Extracted records
"""

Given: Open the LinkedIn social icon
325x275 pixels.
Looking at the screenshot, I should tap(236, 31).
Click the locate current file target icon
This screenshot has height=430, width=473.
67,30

"""

TASK DESCRIPTION
Copy every line above without altering a word.

EXPECTED ANSWER
Given: Open the LinkedIn social icon
325x275 pixels.
Looking at the screenshot, I should tap(236, 31).
Click the locate current file target icon
This screenshot has height=430, width=473.
67,30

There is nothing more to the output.